--- START OF Record extracts ---
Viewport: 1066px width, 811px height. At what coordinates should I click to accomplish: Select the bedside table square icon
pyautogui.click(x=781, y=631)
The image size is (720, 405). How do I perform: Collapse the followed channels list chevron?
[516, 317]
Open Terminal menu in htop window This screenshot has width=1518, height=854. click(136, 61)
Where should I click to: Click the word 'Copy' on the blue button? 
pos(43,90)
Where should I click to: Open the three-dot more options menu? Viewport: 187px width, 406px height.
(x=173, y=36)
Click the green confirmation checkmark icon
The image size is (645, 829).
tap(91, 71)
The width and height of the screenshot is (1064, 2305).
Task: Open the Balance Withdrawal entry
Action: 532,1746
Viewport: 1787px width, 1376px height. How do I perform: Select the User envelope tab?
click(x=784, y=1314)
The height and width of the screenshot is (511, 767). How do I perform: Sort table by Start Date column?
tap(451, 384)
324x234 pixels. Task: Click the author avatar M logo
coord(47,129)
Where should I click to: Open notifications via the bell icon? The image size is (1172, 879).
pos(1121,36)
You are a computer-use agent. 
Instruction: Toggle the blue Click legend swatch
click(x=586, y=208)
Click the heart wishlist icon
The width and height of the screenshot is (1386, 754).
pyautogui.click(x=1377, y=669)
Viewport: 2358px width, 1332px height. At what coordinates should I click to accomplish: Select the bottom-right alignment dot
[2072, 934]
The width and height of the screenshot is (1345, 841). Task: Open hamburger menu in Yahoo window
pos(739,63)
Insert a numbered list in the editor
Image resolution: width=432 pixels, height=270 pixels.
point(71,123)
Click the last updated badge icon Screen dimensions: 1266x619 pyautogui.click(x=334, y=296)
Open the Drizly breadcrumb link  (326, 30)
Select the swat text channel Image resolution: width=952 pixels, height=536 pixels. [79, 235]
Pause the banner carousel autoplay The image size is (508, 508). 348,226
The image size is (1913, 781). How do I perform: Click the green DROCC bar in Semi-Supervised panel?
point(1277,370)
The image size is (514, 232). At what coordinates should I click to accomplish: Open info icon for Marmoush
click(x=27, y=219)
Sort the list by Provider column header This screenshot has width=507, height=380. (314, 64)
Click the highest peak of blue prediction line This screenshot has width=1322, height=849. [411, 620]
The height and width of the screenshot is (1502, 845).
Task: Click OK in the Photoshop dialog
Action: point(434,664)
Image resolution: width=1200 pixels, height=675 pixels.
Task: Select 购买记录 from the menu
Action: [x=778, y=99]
--- END OF Record extracts ---
- **Stated problem**
Lay out every line of the entries above as a JSON list of strings, one string per line, with blank lines left out.

- **Reply**
[
  "Viewport: 1066px width, 811px height. At what coordinates should I click to accomplish: Select the bedside table square icon",
  "pyautogui.click(x=781, y=631)",
  "The image size is (720, 405). How do I perform: Collapse the followed channels list chevron?",
  "[516, 317]",
  "Open Terminal menu in htop window This screenshot has width=1518, height=854. click(136, 61)",
  "Where should I click to: Click the word 'Copy' on the blue button? ",
  "pos(43,90)",
  "Where should I click to: Open the three-dot more options menu? Viewport: 187px width, 406px height.",
  "(x=173, y=36)",
  "Click the green confirmation checkmark icon",
  "The image size is (645, 829).",
  "tap(91, 71)",
  "The width and height of the screenshot is (1064, 2305).",
  "Task: Open the Balance Withdrawal entry",
  "Action: 532,1746",
  "Viewport: 1787px width, 1376px height. How do I perform: Select the User envelope tab?",
  "click(x=784, y=1314)",
  "The height and width of the screenshot is (511, 767). How do I perform: Sort table by Start Date column?",
  "tap(451, 384)",
  "324x234 pixels. Task: Click the author avatar M logo",
  "coord(47,129)",
  "Where should I click to: Open notifications via the bell icon? The image size is (1172, 879).",
  "pos(1121,36)",
  "You are a computer-use agent. ",
  "Instruction: Toggle the blue Click legend swatch",
  "click(x=586, y=208)",
  "Click the heart wishlist icon",
  "The width and height of the screenshot is (1386, 754).",
  "pyautogui.click(x=1377, y=669)",
  "Viewport: 2358px width, 1332px height. At what coordinates should I click to accomplish: Select the bottom-right alignment dot",
  "[2072, 934]",
  "The width and height of the screenshot is (1345, 841). Task: Open hamburger menu in Yahoo window",
  "pos(739,63)",
  "Insert a numbered list in the editor",
  "Image resolution: width=432 pixels, height=270 pixels.",
  "point(71,123)",
  "Click the last updated badge icon Screen dimensions: 1266x619 pyautogui.click(x=334, y=296)",
  "Open the Drizly breadcrumb link  (326, 30)",
  "Select the swat text channel Image resolution: width=952 pixels, height=536 pixels. [79, 235]",
  "Pause the banner carousel autoplay The image size is (508, 508). 348,226",
  "The image size is (1913, 781). How do I perform: Click the green DROCC bar in Semi-Supervised panel?",
  "point(1277,370)",
  "The image size is (514, 232). At what coordinates should I click to accomplish: Open info icon for Marmoush",
  "click(x=27, y=219)",
  "Sort the list by Provider column header This screenshot has width=507, height=380. (314, 64)",
  "Click the highest peak of blue prediction line This screenshot has width=1322, height=849. [411, 620]",
  "The height and width of the screenshot is (1502, 845).",
  "Task: Click OK in the Photoshop dialog",
  "Action: point(434,664)",
  "Image resolution: width=1200 pixels, height=675 pixels.",
  "Task: Select 购买记录 from the menu",
  "Action: [x=778, y=99]"
]